ピンホール
写真撮りの藤島国吉君は、ぼうぼうに伸びた髪の毛をガシガシと掻きむしる癖があります。毎朝遅い朝を迎え、10時に店のシャッターを頭を掻きむしりながら開ける。すると五分もしないうちにもうお客は戸を開きます。休日は予約の電話が鳴らない時が少なく、店の前に行列ができることさえある。十二年前、十五才の頃に田舎を出てから、藤島君はずっとシャッターを押し続けています。

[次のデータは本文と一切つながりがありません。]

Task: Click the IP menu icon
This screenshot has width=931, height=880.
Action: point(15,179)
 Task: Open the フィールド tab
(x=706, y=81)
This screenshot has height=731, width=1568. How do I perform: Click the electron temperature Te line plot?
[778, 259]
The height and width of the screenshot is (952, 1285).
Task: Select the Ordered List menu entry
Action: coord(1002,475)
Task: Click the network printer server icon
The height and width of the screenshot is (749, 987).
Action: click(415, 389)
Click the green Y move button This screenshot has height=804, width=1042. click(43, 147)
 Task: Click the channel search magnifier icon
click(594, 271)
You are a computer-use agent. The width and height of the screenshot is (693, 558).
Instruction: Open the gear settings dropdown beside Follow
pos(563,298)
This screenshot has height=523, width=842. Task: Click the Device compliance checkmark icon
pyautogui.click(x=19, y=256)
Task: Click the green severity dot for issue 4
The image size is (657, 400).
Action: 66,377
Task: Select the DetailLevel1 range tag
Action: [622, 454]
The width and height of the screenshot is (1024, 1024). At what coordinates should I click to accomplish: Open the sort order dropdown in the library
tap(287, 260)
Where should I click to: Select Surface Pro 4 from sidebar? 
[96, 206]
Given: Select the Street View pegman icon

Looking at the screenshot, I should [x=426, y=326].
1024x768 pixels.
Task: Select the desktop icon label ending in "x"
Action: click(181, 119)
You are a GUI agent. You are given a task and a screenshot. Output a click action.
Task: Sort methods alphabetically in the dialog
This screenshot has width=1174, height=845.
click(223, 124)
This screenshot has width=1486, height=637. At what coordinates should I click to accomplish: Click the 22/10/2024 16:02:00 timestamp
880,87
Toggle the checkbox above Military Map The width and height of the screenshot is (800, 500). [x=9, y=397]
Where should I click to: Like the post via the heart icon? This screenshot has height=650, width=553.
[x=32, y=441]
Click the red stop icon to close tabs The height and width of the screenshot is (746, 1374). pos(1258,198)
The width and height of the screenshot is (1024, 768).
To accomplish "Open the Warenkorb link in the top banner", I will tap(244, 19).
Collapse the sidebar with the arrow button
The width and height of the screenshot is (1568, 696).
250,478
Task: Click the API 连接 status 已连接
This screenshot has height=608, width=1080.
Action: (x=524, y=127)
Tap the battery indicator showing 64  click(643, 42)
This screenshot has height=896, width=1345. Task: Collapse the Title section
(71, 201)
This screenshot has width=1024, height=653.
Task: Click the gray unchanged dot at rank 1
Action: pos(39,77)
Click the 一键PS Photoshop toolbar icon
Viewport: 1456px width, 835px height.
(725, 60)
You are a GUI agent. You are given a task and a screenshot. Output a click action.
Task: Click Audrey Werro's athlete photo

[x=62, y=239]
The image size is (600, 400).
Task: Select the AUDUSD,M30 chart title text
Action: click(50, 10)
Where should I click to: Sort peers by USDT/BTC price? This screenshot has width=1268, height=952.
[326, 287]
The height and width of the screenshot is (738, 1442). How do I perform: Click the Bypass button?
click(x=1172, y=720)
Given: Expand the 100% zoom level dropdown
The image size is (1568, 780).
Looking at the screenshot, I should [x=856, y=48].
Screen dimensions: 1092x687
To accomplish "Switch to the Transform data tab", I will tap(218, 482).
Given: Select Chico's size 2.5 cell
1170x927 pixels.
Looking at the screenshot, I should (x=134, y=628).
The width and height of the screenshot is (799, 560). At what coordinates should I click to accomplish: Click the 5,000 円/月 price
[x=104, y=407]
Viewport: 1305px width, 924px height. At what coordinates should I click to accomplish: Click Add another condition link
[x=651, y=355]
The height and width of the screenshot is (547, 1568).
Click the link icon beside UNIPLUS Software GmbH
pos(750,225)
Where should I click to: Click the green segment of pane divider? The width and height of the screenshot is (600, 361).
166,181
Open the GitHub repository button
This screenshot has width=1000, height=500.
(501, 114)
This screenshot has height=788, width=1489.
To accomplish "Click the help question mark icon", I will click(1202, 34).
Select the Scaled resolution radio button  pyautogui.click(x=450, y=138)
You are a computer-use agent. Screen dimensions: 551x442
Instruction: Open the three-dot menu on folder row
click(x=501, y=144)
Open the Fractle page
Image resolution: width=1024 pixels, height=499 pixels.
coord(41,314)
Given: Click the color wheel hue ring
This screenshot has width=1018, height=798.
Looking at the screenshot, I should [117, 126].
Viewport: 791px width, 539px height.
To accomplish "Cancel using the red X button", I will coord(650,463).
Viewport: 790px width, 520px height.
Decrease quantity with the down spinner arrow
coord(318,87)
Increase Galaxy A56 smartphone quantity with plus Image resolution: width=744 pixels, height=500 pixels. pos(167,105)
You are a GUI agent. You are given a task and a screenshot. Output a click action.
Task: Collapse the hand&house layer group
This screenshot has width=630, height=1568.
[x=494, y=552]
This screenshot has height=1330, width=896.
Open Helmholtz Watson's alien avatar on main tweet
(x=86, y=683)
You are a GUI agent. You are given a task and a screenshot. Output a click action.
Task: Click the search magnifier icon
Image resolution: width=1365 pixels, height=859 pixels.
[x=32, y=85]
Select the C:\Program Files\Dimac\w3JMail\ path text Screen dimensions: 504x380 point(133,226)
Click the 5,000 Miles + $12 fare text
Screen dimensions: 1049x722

彼の使うカメラは特別高いものではなく、ごく一般的な一眼レフのカメラです。写真の出来も、商店街の他の店と何ら変わりもありません。初めて訪ねたお客は写真にしかめたような視線を向け、首をひねりながら写真を片手に店を出ていきます。けれど藤島写真店に客足が途絶えることはありません。一枚目からしばらくおいて二度三度と撮ってもらう常連客も少なくありません。
「秘訣ってほどのものもねえんだけど」
のびをして、大事そうにカメラの手入れをしながら藤島君はゆっくり続けました。
「このお客さんだったら、こういう顔をみたい、こんな様子だったならきっと素敵なんだろうな、と、俺は毎回、そんな風に思いながらシャッターを押してるだけだよ」
常連客の一人、同じ商店街のコロッケ屋の親父がいうことには、最初は何も変わりないじゃないか、と思ったそうです。暇潰しに浮いたお金で撮った写真は、筋肉質な大きい肩の上に、渋面を作ったいつもの顔。でも、写真の親父はすこし穏やかな顔にも見えます。三年前、親父は最愛の妻に逃げられてこのかた、一度だって眉間の皺がなくなることはなかったのです。くすぐっても眉間に皺がよったまま口角が上がって鬼のようになってしまうらしいのです。
「それがな毎晩寝る前に写真を眺めてるうち、妙な気分になってきてよ。これがまた変な顔なんだよな、眉間の皺も、下がった口角も和らいでる。そのうち息子のやつが、父ちゃん、笑ってるよ、ってひどく喜んでよ。つまり、俺はいつのまにか笑うことができてたんだ。藤島のあの、おかしな写真のおかげで」そう言って、優しい鬼のような顔をしてみせます(これが笑い顔らしい)。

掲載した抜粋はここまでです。